Programming Enigma Puzzles

Enigma 1005: Prime A v Square B

From New Scientist #2160, 14th November 1998 [link]

At tennis a set is won by the first player to win 6 games, except that if it goes to 5 games all it is won either 7 games to 5 or 7 games to 6. (As far as this puzzle is concerned, this applies even to the final set).

The match between André and Boris went to a deciding fifth set. At the end of each set that André won, the total number of games played up to that point was always a prime number.
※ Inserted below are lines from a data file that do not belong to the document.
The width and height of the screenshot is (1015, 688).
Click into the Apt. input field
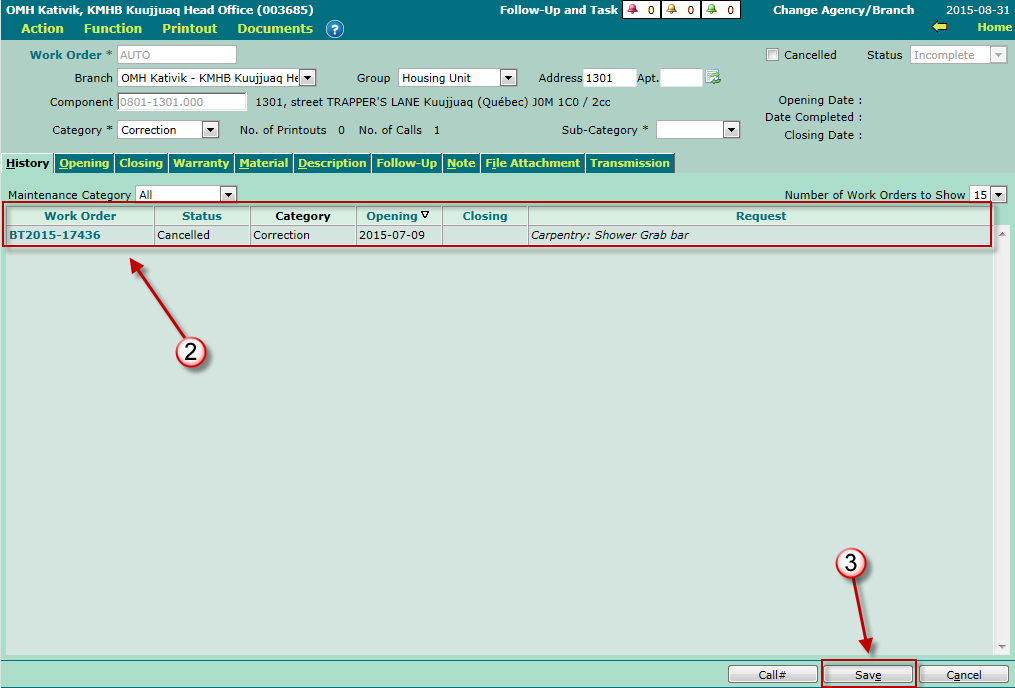[x=681, y=77]
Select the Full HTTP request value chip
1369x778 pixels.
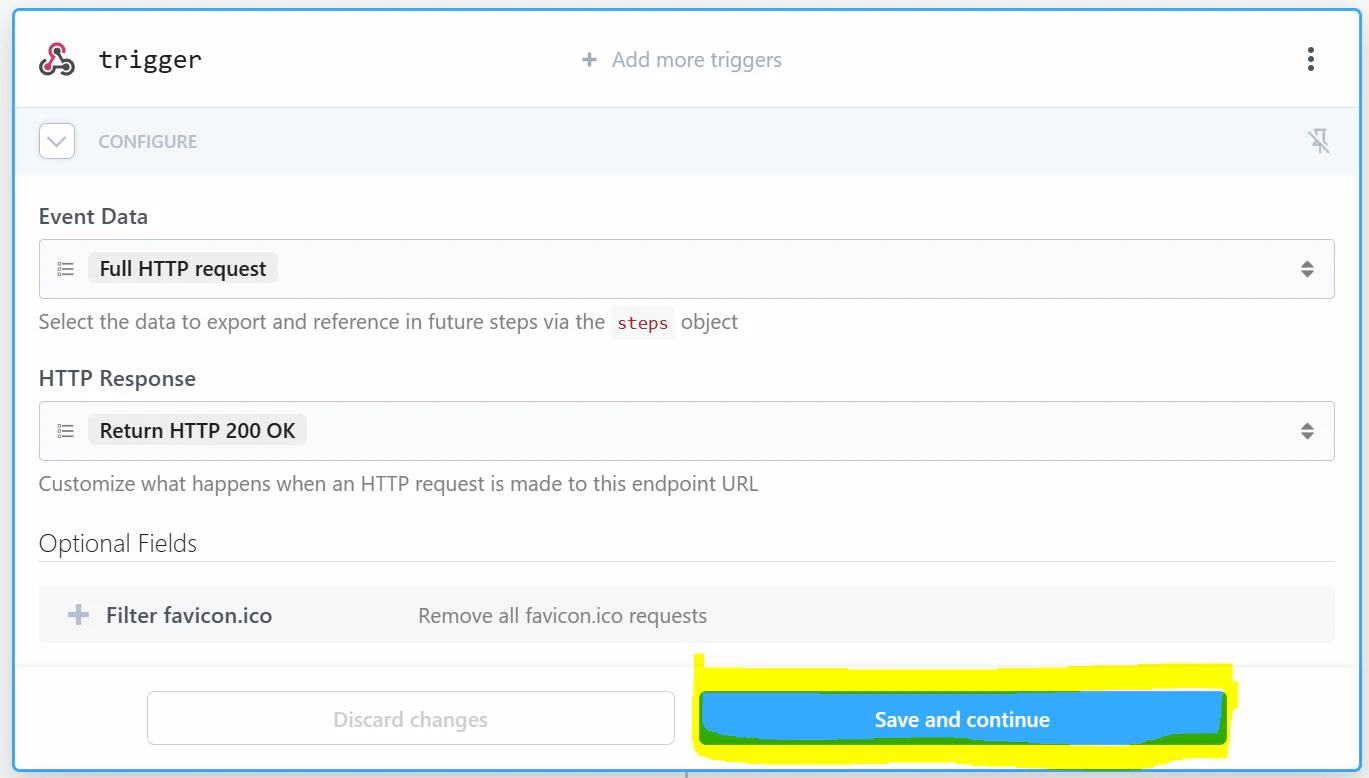click(183, 269)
At the end of each set that Boris won, the total number of games played up to that point was always a perfect square. No two sets contained the same number of games. If I told you the total number of games played at the end of one particular set you could deduce with certainty who won each individual set and what the score was in each set.

In giving the score of a tennis match, it is the convention to give the score in each set in order, always giving the match-winner’s score first, so that if the score is given as (say) 7-6, 5-7, 6-4, 3-6, 6-2, it shows that the two sets the match-winner lost were the second and fourth, won by the opponent by 7 games to 5 and 6 games to 3, respectively.
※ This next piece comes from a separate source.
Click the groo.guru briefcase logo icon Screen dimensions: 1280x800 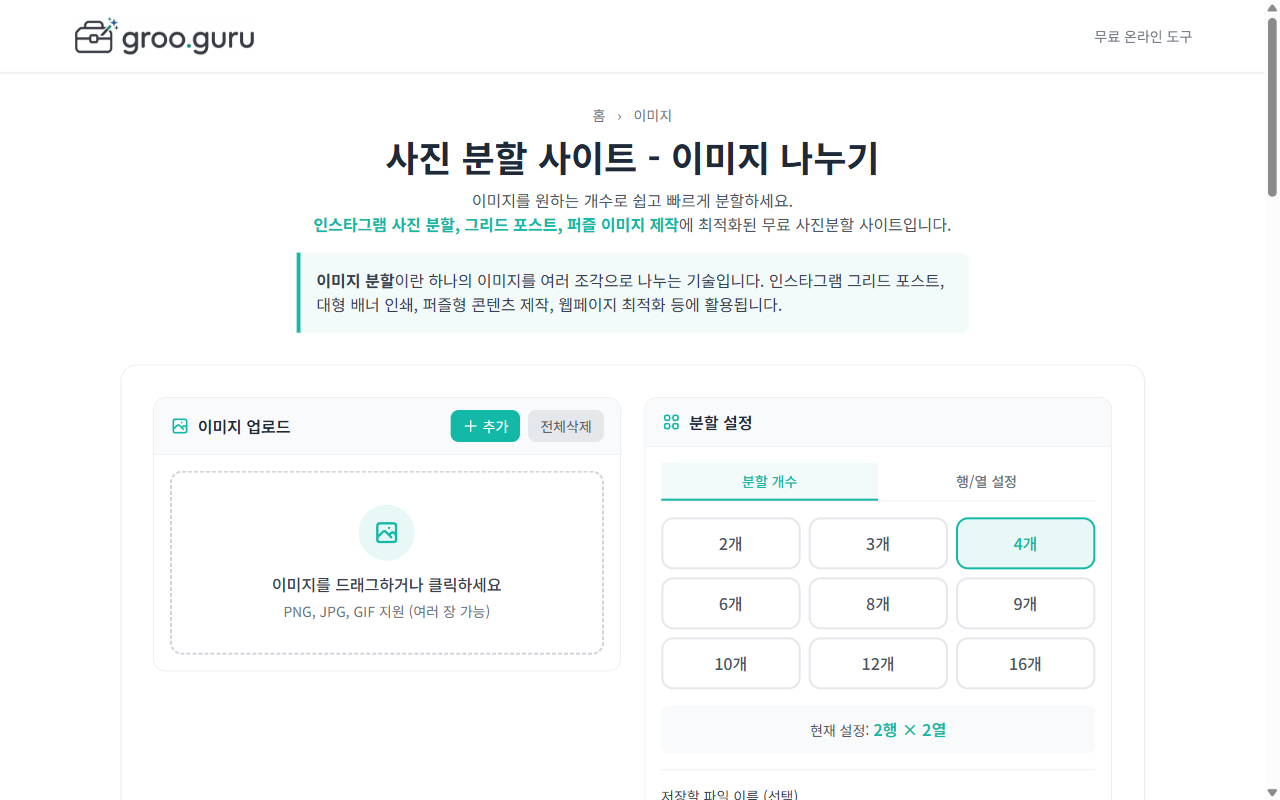(x=94, y=36)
Using this convention, tell me who won my match and give me its score.

[enigma1005]

One response to “Enigma 1005: Prime A v Square B

  1. Jim Randell 21 June 2019 at 8:51 am

    This Python 3 program generates all possible matches that satisfy the conditions, and then looks at the total number of games in each match after each set is complete to find the set number which causes a match to be uniquely identified. It runs in 134ms.

    Run: [ @repl.it ]

    from enigma import is_prime, is_square, irange, filter_unique, printf
    
    # possible sets by total number of games
    sets = dict((x + y, (x, y)) for (x, y) in [
      (6, 0), (6, 1), (6, 2), (6, 3), (6, 4), (7, 5), (7, 6)
    ])
    
    # find matches that satisfy the conditions
    # t = total number of games played so far
    # ss = list of sets (a, b)
    # A = number of sets won by A
    # B = number of sets won by B
    # ks = keys already used
    def solve(t=0, ss=[], A=0, B=0, ks=[]):
      # are we done?
      if A + B == 5:
        yield ss
      else:
        # consider the next set
        for (k, (x, y)) in sets.items():
          if k in ks: continue
          t2 = t + k
          # set for A?
          if (A < 2 or B == 2) and is_prime(t2):
            yield from solve(t2, ss + [(x, y)], A + 1, B, ks + [k])
          # set for B?
          if (B < 2 or A == 2) and is_square(t2):
            yield from solve(t2, ss + [(y, x)], A, B + 1, ks + [k])
    
    # collect possible matches
    ms = list(solve())
    
    # now suppose we are told the total number of games after the k'th set
    for k in irange(1, 5):
    
      # total number of games up to the k'th set
      fn = lambda ss: sum(a + b for (a, b) in ss[:k])
    
      # find unique matches
      (rs, _) = filter_unique(ms, fn, tuple)
    
      # if there is only one match, that is our solution
      if len(rs) == 1:
        printf("[k={k}] {rs[0]}")
    

    Solution: A won the match 3-6, 6-2, 6-0, 6-7, 6-1.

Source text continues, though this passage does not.